Ele não tem vontade de usar o arco contra aqueles que ele ama

e conhece. Seus motivos parecem nobres e altruísticos.

Você pode pensar que Krishna ficaria feliz com isso. Nem

tanto. Por quê? Porque Arjun não tem autoconhecimento. O

guerreiro não entendeu os muitos fatores que devem moldar

sua decisão. Seus sentimentos são utópicos, e ele não enxerga o

quadro geral. Seus sentimentos não estão conectados com a

realidade de sua situação. Em outras palavras, ele não se

conhece de verdade.

Krishna conversa com Arjun, explicando a história por trás

da batalha e ajudando-o a entender seu lugar no mundo,

incluindo seu dever como guerreiro de fazer parte de uma

guerra justa. Aos poucos, Arjun vai entendendo sua posição,

então percebe que agora é completamente livre para decidir

por conta própria. O importante é fazer a escolha certa, e isso

começa por saber que você tem uma escolha.

Digamos que você esteja na prisão e há muitos anos olhe

pela janela da cela, planejando sua fuga. Há um muro alto

muito perto de você, e ele é tudo que você vê. Ele domina sua

visão, mal deixando alguma luz entrar em sua cela. Você acha

que esse é o único muro que o separa da liberdade, mas um

pouco atrás desse muro há outro. O segundo muro é ainda

mais alto do que o primeiro, mas o muro mais próximo da sua

cela bloqueia sua visão desse segundo muro. Depois desse

segundo muro há um muro ainda mais alto, mas você também

não consegue ver esse terceiro muro por causa do primeiro.

Há semanas, você vem reunindo em segredo todos os

equipamentos necessários para escalar o primeiro muro.
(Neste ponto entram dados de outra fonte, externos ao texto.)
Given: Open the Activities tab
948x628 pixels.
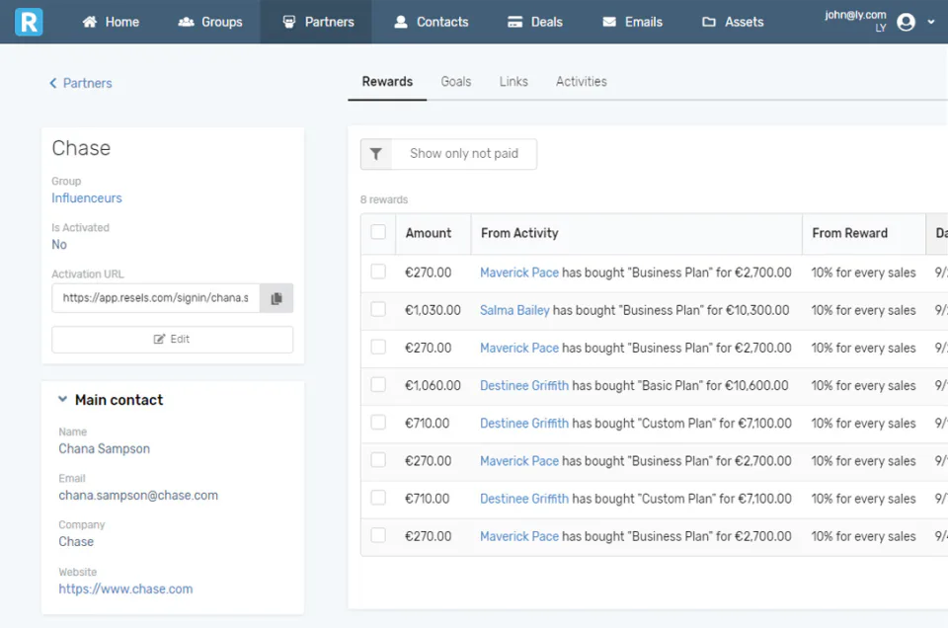Looking at the screenshot, I should (x=582, y=82).
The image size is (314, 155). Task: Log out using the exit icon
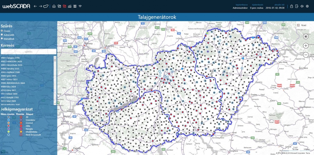[297, 6]
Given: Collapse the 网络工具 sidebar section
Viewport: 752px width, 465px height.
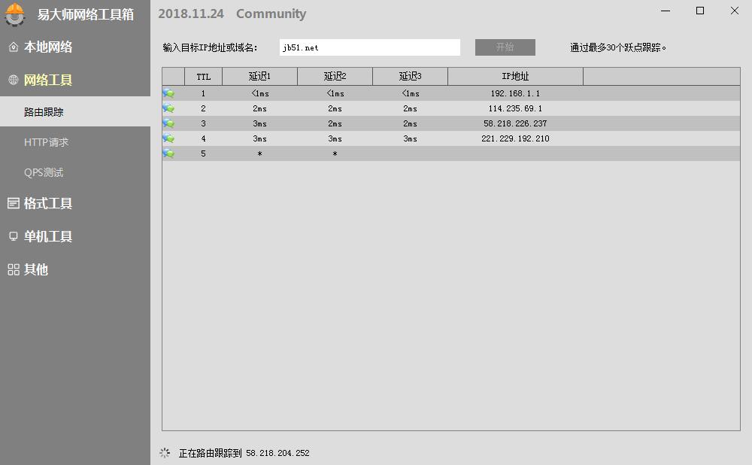Looking at the screenshot, I should click(48, 80).
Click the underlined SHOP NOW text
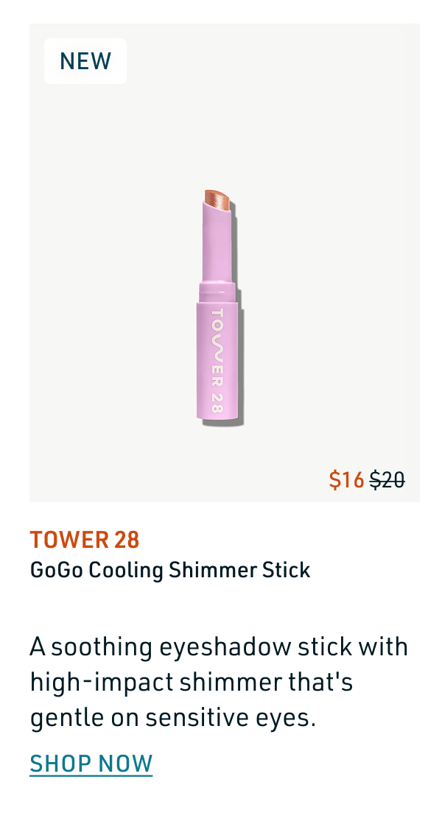Image resolution: width=442 pixels, height=835 pixels. click(x=91, y=763)
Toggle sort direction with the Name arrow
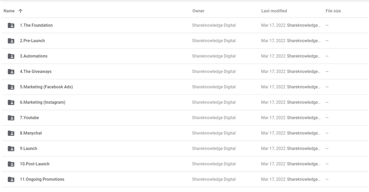Image resolution: width=369 pixels, height=192 pixels. click(20, 11)
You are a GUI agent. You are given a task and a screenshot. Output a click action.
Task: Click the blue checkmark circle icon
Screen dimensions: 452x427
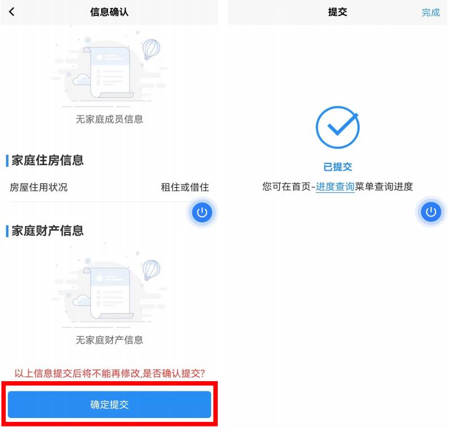coord(338,127)
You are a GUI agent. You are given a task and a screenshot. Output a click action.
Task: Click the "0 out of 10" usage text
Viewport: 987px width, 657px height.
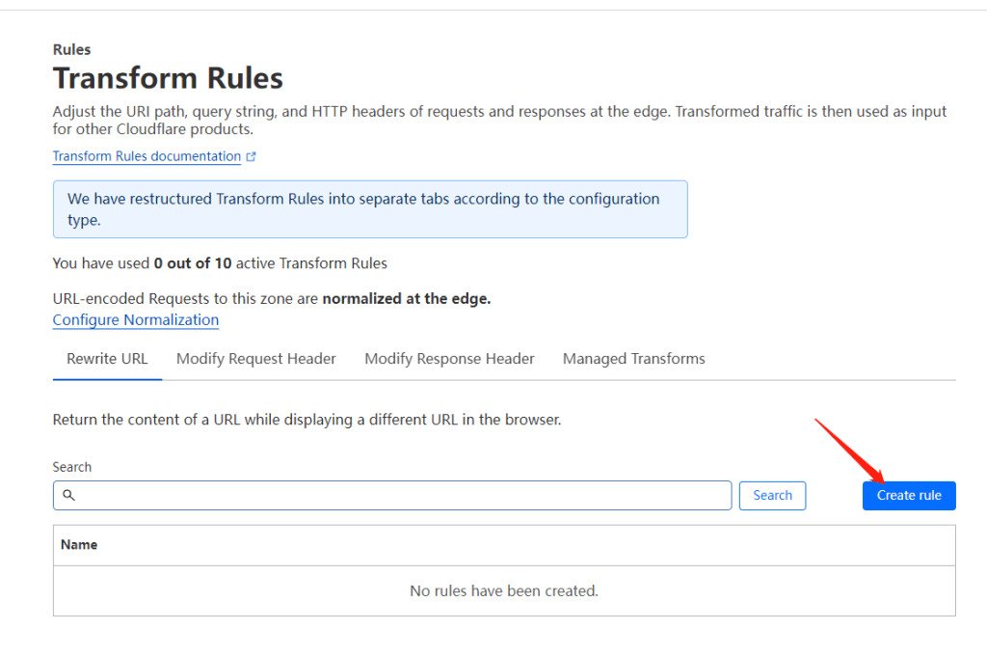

Você

mede suas cordas com cuidado mais uma vez e chega à

conclusão de que tem o suficiente para escalar. Mas, no alto do

primeiro muro, depara com o segundo muro, e suas cordas


não são suficientes para chegar ao alto dele. Você interpretou

mal a situação.

Sem ver o quadro geral, não temos como tomar a decisão

certa. Sem autoconhecimento, não temos como nos conectar

com a paz em nosso coração. Sem estarmos conectados com a

paz em nosso coração, podemos escolher lutar pelos motivos

errados. E, sem estarmos conectados com a paz em nosso

coração, podemos escolher não lutar pelos motivos errados. Da

paz interior vem a clareza de escolher. Em vez de sonhar com

utopias, precisamos ver a realidade com clareza e fazer nossa

escolha.

OUTRO SALTO GIGANTE

Então a paz mundial é mesmo possível? Os humanos são

realmente capazes de viver juntos em harmonia? Muitas

pessoas acham que não. A negatividade que você vai encontrar

sobre esse tema pode ser bastante desanimadora. Sêneca disse:

“Não é porque as coisas são difíceis que não ousamos nos

arriscar; é porque não ousamos nos arriscar que elas são

difíceis”. Ousamos dar uma oportunidade para a paz?

Gostaria de levá-lo de volta a algo que aconteceu há um

certo tempo. Durou doze segundos e atravessou apenas 37

metros, mas mudou o mundo. Estou falando do primeiro voo

motorizado. Sem dúvida, muitos haviam olhado para o plano

ousado dos irmãos Wright e dito: “Isso não vai dar certo”. Ou:

“Vocês são ingênuos”. Ou: “Se Deus quisesse que voássemos,

teria nos dado asas”. Mas aqueles dois homens, que começaram

a carreira consertando bicicletas, tinham grande imaginação. E

não entendiam a palavra “não”. O nome disso é persistência.

Precisamos de mais persistência e ousadia quando o assunto é

paz.
Existe outro exemplo de voo que costumo dar às pessoas que

dizem que a paz é impossível: fomos à Lua. Essa missão — esse

salto gigante da imaginação para a realidade — só aconteceu

por causa de pessoas que declararam “Não dá para fazer isso”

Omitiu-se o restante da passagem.